At the time I heard this I was just about to round an important birthday milestone that can send some people into a bit of a slump. But I’ll just say it with pride—I turned 50!
Fortunately, I have a wonderful group of girlfriends who turned 50 around the same time, and those who went before me have shown me just how wonderful life can be. If it changed them at all, it was for the better.
My husband secretly arranged a bit of a surprise and, suddenly, without expecting it, I was surrounded by a wonderful group of friends who were singing “Happy Birthday” to me. My first inclination was to be embarrassed. Before 50, I was not fond of that much attention.
But in that moment—just after the first five words of the song—I decided my “after 50” would be different. I fully enjoyed the rest of this sweet musical tradition. I heard the warmth in my friends’ voices, and I still remember the glow on each face.

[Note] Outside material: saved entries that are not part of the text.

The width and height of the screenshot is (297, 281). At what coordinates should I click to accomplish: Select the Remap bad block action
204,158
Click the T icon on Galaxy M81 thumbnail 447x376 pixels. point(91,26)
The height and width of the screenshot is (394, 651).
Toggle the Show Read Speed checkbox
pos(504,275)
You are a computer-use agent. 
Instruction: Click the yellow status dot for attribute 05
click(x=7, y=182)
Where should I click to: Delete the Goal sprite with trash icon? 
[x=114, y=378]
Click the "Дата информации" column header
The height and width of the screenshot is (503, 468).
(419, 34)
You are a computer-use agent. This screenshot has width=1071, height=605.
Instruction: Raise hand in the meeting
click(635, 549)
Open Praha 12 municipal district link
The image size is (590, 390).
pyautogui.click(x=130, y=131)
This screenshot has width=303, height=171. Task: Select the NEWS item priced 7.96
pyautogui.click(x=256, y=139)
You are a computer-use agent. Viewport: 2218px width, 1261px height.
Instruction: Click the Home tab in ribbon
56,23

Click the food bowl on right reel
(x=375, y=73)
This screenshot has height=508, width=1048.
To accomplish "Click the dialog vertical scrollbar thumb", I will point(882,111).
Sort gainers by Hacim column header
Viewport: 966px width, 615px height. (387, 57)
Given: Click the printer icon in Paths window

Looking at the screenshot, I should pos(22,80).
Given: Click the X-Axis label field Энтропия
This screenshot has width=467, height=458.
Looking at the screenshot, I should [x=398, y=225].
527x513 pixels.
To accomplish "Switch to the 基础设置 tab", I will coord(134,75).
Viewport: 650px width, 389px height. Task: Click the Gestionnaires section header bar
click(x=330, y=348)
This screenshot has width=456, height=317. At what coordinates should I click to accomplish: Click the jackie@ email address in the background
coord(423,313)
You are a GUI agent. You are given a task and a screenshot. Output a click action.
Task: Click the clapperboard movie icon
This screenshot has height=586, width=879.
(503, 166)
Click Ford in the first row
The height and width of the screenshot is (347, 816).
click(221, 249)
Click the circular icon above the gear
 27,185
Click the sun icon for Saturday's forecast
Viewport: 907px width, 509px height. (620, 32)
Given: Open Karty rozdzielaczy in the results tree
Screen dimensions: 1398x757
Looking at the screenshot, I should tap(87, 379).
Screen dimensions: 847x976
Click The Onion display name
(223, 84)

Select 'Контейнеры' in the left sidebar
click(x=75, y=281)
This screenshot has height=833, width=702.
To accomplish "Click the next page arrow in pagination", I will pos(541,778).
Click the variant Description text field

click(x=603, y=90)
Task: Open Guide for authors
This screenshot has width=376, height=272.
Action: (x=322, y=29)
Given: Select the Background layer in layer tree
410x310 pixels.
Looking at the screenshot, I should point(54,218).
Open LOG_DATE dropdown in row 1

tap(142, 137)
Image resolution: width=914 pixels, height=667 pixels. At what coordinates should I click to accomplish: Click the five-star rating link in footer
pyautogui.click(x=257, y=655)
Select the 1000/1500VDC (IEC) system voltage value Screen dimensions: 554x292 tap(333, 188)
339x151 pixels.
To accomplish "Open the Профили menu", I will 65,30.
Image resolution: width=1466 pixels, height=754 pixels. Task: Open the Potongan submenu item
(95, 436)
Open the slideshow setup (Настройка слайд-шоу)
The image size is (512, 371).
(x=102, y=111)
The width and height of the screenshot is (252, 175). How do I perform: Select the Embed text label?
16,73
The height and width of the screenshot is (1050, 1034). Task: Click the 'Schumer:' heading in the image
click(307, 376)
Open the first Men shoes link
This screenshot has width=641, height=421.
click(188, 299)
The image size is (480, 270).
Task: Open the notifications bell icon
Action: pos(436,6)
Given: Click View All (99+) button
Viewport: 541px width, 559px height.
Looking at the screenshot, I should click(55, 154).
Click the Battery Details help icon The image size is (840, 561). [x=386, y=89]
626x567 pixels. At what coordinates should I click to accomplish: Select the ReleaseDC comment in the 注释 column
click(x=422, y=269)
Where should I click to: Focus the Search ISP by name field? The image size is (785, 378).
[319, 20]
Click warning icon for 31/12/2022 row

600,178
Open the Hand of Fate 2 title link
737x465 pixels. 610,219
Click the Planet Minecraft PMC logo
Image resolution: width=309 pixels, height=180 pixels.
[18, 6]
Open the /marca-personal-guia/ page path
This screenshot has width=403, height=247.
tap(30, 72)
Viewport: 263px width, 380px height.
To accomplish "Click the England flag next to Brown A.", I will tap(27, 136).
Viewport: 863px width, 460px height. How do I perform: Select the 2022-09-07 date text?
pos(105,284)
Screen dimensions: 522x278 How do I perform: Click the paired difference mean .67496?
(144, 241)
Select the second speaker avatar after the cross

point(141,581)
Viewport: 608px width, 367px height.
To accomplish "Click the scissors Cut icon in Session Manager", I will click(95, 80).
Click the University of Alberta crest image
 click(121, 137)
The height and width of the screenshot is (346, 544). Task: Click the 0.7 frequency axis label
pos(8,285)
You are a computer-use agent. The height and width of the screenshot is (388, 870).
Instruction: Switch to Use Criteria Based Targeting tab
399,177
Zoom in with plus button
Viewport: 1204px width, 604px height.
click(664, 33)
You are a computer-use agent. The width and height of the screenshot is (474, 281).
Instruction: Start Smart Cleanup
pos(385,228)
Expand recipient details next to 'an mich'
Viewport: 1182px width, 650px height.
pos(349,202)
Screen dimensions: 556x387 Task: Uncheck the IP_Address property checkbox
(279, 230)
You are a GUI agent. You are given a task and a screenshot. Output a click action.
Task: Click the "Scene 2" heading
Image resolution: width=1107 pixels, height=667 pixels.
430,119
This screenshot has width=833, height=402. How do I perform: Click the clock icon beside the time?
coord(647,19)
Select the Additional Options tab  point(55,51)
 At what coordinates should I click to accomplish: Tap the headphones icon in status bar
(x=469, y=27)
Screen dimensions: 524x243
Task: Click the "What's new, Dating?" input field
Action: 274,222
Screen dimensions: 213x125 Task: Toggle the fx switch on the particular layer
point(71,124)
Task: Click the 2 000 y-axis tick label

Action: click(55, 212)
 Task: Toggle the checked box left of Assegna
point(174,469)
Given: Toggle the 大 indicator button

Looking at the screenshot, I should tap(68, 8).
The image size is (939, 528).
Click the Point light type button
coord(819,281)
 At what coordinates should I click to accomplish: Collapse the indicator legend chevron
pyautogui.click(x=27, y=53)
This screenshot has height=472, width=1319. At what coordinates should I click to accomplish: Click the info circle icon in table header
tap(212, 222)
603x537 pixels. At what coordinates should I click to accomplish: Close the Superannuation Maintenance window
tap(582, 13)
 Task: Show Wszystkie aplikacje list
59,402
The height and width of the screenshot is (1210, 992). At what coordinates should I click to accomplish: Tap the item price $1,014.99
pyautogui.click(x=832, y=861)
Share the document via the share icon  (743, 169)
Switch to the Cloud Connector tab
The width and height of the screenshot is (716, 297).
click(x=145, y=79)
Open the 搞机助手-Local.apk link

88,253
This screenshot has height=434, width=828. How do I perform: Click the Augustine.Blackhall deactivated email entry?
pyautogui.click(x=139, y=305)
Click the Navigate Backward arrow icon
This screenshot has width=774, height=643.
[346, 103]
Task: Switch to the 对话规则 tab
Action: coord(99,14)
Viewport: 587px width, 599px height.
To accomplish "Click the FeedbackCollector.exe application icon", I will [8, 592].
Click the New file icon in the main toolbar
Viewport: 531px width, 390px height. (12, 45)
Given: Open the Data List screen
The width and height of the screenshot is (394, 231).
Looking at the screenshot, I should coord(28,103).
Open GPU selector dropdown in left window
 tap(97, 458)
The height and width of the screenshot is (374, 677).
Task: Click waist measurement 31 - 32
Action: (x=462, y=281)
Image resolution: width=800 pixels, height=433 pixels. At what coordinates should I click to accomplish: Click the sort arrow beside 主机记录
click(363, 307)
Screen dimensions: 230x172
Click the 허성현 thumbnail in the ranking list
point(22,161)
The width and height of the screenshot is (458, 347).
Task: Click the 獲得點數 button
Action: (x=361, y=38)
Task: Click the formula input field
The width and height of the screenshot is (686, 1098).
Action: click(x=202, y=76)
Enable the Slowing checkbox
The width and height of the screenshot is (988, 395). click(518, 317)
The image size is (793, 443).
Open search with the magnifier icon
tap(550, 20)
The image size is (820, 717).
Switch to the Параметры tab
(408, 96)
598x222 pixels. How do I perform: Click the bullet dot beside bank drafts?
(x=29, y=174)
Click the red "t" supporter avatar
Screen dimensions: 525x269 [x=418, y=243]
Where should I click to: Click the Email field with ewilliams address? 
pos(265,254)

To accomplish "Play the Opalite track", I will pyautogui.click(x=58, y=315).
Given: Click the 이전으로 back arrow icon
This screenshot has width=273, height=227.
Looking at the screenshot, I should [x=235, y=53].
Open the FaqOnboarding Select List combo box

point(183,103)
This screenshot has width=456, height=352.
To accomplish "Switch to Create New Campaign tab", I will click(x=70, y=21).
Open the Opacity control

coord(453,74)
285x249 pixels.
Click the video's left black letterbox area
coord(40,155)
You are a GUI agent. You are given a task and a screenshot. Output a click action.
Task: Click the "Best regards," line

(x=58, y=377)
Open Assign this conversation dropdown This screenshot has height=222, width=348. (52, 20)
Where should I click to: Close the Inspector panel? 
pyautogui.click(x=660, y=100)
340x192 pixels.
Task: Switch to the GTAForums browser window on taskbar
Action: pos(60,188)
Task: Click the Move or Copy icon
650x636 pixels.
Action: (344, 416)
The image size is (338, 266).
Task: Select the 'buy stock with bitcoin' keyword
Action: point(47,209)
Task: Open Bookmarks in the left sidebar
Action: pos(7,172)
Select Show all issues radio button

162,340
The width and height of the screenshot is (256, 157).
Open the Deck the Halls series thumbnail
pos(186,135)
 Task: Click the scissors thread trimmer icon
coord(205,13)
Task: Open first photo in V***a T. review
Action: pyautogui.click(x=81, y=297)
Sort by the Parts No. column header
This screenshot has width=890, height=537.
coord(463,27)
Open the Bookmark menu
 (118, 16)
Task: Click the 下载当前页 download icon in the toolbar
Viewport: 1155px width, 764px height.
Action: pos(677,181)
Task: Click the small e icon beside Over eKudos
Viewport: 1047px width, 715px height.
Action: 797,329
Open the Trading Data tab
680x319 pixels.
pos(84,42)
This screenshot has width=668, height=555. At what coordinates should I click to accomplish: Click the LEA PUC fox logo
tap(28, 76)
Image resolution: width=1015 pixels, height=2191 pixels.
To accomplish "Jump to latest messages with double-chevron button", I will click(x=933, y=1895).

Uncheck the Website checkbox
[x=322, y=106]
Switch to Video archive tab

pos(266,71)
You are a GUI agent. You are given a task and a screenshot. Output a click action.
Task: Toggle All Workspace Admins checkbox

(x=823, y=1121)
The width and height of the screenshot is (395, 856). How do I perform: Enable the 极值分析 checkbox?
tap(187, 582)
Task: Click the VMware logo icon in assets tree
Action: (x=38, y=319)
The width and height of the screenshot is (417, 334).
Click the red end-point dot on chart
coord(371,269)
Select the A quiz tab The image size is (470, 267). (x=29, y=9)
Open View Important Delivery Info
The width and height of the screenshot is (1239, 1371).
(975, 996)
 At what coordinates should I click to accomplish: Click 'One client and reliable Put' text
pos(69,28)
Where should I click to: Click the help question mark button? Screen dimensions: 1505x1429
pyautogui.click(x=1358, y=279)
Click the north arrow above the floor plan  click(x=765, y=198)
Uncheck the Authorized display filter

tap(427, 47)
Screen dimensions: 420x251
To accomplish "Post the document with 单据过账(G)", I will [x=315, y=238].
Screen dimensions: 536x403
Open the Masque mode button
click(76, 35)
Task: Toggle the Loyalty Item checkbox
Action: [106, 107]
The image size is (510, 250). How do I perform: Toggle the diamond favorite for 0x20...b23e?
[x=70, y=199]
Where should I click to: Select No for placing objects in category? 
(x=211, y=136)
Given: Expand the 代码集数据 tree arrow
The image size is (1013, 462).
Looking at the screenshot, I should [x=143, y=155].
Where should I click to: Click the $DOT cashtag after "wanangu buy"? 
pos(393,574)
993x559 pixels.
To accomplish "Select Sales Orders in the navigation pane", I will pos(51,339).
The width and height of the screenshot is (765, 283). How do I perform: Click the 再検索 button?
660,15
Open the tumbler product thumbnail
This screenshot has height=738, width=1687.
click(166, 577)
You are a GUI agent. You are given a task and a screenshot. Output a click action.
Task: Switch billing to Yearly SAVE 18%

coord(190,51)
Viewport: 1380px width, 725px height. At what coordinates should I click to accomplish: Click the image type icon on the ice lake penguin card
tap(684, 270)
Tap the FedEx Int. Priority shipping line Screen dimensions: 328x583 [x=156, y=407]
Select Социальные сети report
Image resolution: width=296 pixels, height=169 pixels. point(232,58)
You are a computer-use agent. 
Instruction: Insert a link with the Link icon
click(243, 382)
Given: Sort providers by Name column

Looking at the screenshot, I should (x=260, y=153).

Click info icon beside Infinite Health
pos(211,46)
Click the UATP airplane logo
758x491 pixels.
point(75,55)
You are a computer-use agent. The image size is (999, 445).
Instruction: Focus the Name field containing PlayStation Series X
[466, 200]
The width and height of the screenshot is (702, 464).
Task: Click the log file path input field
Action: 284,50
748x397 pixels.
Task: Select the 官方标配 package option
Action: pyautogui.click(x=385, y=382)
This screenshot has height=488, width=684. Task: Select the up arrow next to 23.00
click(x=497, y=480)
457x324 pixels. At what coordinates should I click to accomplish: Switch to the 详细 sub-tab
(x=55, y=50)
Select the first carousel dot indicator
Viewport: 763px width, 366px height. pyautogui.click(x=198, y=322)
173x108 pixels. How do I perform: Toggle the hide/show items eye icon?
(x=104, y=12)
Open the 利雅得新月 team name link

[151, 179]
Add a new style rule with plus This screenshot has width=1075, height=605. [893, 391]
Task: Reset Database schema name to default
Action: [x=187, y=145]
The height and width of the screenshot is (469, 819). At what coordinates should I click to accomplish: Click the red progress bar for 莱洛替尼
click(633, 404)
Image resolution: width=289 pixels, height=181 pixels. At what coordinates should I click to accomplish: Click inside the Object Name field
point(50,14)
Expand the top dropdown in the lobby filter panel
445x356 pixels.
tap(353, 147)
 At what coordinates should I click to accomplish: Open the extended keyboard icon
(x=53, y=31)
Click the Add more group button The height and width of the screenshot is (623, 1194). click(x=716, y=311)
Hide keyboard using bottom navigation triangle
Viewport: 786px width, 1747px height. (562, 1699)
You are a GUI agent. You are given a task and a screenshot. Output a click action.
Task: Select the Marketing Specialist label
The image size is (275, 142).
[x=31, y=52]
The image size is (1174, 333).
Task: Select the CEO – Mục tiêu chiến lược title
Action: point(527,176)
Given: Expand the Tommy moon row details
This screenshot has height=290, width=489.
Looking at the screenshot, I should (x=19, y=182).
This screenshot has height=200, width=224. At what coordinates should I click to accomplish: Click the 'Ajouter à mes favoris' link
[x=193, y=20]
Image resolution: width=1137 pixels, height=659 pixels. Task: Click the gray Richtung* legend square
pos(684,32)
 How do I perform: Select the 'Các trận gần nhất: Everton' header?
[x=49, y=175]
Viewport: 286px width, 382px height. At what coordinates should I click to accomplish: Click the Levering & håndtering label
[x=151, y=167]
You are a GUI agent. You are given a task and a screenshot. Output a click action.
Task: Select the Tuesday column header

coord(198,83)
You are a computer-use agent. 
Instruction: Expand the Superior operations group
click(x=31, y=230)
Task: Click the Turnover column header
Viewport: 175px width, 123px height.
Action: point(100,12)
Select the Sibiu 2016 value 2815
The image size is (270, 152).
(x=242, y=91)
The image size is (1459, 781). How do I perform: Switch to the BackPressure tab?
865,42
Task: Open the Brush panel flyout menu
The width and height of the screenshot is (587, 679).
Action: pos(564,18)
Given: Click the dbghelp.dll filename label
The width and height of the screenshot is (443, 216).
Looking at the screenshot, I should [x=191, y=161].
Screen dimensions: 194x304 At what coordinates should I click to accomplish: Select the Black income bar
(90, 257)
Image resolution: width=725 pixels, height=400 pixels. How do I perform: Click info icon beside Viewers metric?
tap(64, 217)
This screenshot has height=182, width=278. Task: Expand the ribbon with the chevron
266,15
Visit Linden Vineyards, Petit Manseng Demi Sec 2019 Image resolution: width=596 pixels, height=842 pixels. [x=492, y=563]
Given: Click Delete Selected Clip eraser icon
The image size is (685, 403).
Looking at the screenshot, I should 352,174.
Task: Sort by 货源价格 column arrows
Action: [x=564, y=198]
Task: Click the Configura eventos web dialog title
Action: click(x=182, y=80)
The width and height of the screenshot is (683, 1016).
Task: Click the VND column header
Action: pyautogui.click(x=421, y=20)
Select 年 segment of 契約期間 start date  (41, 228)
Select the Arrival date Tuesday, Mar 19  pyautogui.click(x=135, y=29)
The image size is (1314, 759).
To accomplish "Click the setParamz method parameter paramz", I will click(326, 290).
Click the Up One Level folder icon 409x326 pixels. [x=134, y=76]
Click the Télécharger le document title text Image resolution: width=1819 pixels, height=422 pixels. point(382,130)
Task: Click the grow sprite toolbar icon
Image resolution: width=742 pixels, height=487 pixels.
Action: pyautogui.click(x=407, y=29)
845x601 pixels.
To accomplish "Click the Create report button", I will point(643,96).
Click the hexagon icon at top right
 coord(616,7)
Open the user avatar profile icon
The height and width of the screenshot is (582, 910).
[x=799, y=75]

Bulging with the wisdom that comes after 50, I quickly learned a few things—and thought I would share them with you. Some of the ideas below come from a book my husband gave me called “Fifty Things to Do When You Turn Fifty.” Once the book got me thinking, with my newfound, after-50 wisdom, I came up with some ideas myself. Here’s my new wisdom:
Take every compliment home with you. There’s no more time for turning compliments down—no time for shunning them off with humility or embarrassment. If someone says something nice, respond with a simple “Thank you” and that will do just fine. Believe it. Take it home. And don’t forget to remember that compliment later when you are feeling blue.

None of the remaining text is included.